Activity:
Nothing outside the stretch is wanted. Repeat exactly the lines of the listing below from the one that contains "Click the article's" through the one that contains "Switch to the Console tab", both ends included.

Data to process:
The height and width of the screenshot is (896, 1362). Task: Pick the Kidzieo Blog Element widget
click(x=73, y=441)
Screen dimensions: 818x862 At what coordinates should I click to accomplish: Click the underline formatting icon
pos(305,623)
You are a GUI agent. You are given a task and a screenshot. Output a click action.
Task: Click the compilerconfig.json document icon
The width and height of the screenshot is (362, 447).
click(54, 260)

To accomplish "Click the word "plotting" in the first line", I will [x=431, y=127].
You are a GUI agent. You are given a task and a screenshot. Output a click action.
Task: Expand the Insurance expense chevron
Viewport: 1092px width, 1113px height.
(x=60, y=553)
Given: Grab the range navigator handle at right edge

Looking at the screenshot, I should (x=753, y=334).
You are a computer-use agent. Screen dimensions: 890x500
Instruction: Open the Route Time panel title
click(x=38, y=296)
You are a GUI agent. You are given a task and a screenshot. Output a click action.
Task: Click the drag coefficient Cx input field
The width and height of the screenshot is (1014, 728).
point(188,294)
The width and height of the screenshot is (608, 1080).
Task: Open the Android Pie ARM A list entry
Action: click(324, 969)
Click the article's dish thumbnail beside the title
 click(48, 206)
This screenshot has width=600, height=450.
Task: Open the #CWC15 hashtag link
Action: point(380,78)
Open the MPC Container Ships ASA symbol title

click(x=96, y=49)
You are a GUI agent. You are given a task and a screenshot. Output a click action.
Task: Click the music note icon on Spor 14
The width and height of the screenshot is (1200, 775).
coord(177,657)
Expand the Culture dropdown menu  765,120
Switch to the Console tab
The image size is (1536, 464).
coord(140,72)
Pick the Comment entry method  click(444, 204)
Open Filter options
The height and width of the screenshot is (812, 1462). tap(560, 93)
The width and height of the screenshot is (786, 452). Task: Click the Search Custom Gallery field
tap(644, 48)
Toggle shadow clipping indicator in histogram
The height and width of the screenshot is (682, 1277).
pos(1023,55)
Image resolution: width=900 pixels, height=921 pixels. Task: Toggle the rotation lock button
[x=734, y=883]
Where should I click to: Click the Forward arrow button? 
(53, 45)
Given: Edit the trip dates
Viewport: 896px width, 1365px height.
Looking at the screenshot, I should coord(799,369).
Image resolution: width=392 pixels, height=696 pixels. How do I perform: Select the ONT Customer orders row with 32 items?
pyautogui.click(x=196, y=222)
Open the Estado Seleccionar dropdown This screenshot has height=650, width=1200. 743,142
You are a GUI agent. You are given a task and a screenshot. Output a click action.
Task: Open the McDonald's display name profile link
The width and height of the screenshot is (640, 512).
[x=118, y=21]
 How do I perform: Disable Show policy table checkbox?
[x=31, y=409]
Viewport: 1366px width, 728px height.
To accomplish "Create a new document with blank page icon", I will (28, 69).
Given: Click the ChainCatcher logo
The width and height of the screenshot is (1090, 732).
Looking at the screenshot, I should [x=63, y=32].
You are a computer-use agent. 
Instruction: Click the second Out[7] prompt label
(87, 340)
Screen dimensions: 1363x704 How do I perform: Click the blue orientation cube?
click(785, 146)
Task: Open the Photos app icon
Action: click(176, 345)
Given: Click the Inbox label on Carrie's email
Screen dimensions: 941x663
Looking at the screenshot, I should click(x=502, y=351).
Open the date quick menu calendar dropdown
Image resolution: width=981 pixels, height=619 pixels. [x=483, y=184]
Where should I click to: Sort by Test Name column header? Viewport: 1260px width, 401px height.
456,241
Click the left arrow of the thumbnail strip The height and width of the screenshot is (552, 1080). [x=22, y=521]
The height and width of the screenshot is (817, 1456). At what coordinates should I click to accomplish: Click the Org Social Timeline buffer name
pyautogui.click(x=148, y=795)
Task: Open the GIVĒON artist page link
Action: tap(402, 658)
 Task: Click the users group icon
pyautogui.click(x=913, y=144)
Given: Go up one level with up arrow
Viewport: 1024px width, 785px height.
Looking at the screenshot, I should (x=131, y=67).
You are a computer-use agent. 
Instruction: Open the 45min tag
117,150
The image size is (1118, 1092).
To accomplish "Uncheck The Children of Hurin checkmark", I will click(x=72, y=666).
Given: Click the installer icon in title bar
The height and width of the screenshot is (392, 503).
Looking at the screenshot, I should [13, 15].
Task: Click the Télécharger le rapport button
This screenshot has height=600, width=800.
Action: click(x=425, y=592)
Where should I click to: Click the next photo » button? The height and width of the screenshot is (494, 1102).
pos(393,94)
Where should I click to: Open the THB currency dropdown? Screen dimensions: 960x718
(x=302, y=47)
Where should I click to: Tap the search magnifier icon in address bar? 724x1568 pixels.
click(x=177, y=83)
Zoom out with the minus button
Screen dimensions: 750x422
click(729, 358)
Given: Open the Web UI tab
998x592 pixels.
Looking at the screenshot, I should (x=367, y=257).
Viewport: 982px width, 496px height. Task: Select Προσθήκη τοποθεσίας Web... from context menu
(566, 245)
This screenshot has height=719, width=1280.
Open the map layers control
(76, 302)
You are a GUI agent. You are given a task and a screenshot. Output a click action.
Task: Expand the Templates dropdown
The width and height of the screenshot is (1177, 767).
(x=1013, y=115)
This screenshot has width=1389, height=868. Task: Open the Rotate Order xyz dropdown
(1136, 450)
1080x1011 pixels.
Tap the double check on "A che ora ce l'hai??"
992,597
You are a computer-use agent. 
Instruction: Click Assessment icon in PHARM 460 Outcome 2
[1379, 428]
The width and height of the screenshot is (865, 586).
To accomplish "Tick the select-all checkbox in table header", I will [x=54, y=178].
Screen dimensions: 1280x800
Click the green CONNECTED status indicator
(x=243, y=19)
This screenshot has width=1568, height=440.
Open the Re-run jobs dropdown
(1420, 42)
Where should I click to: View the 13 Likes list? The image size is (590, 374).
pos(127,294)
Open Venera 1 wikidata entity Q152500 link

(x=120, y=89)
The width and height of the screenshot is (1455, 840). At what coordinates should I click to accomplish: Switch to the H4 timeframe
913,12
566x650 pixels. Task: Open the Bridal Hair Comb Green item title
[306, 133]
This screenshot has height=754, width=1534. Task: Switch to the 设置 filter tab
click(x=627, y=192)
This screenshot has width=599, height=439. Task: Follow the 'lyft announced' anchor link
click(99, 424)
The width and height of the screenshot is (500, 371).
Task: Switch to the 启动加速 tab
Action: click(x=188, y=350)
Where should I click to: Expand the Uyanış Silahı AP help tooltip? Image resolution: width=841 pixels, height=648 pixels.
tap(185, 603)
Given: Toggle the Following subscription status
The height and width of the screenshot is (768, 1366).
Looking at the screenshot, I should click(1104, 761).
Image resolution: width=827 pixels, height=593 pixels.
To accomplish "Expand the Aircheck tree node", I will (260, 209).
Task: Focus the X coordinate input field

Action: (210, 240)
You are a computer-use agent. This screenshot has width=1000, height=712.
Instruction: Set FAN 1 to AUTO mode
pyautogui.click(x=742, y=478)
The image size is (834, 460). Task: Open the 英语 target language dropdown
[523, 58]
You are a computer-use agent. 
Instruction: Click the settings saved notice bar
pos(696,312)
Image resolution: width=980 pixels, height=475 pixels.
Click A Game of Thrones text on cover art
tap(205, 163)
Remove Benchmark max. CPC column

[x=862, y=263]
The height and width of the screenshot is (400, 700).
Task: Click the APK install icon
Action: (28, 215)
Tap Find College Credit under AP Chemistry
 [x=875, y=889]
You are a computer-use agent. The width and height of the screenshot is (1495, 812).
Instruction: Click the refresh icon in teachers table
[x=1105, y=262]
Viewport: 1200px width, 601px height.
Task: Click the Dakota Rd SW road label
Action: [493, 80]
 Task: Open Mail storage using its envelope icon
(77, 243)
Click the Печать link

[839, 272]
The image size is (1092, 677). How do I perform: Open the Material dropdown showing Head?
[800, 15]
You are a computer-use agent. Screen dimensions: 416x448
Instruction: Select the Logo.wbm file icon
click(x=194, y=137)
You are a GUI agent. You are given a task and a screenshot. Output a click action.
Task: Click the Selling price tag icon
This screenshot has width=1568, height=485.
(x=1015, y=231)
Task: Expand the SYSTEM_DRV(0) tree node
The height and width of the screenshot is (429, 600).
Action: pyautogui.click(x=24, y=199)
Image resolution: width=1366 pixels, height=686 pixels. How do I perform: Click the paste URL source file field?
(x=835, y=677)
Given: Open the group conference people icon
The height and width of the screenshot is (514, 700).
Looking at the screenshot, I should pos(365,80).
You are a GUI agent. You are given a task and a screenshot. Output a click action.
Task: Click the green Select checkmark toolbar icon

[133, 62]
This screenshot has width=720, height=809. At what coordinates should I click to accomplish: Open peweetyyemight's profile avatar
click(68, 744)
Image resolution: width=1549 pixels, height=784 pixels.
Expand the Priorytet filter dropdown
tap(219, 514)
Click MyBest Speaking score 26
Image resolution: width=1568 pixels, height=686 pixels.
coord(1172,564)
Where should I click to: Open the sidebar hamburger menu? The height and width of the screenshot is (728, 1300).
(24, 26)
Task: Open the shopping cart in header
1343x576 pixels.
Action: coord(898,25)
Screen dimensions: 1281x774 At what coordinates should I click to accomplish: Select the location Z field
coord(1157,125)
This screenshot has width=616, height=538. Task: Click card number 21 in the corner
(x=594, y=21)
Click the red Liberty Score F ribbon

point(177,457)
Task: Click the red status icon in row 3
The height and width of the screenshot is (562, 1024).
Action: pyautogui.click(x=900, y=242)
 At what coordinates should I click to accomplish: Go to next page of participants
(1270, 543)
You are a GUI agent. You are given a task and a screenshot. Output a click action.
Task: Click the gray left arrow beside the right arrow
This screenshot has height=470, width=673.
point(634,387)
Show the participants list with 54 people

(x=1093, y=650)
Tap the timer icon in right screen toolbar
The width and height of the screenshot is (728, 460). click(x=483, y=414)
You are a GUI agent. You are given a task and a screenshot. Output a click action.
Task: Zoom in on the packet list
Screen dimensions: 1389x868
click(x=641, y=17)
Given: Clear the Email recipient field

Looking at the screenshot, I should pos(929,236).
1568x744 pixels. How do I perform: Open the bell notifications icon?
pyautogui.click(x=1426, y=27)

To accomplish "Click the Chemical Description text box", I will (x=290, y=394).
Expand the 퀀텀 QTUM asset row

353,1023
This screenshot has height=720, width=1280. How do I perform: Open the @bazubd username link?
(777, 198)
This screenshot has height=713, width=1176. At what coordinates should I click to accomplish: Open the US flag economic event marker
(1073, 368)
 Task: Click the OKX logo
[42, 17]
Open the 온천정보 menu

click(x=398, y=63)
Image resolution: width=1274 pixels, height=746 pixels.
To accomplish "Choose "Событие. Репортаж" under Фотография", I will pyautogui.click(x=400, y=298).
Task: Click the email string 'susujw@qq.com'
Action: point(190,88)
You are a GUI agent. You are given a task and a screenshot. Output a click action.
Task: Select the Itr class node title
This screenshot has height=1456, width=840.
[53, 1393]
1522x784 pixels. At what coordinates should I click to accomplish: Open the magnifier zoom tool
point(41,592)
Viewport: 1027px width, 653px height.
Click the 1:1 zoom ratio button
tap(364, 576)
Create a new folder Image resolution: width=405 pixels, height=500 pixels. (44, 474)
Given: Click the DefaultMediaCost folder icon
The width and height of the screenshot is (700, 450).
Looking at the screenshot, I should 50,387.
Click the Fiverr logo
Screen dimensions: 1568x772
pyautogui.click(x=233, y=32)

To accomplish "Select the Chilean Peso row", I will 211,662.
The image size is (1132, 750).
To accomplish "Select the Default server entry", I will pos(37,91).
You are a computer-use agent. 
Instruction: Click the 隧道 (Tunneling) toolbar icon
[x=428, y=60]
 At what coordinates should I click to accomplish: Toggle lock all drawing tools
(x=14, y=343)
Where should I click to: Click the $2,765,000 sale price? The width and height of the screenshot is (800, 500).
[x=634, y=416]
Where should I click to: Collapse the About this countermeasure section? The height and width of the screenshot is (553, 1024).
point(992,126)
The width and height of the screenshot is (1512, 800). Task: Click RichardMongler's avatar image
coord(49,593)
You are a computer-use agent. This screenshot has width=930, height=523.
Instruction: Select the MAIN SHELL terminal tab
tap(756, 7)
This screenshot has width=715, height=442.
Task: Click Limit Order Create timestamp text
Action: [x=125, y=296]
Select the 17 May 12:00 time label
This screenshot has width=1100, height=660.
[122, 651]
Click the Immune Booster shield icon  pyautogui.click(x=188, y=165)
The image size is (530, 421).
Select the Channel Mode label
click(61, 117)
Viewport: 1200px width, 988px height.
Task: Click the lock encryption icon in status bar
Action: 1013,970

Completed exercise:
Click the article's dish thumbnail beside the title
 click(48, 206)
This screenshot has width=600, height=450.
Task: Open the #CWC15 hashtag link
Action: point(380,78)
Open the MPC Container Ships ASA symbol title

click(x=96, y=49)
You are a GUI agent. You are given a task and a screenshot. Output a click action.
Task: Click the music note icon on Spor 14
The width and height of the screenshot is (1200, 775).
coord(177,657)
Expand the Culture dropdown menu  765,120
Switch to the Console tab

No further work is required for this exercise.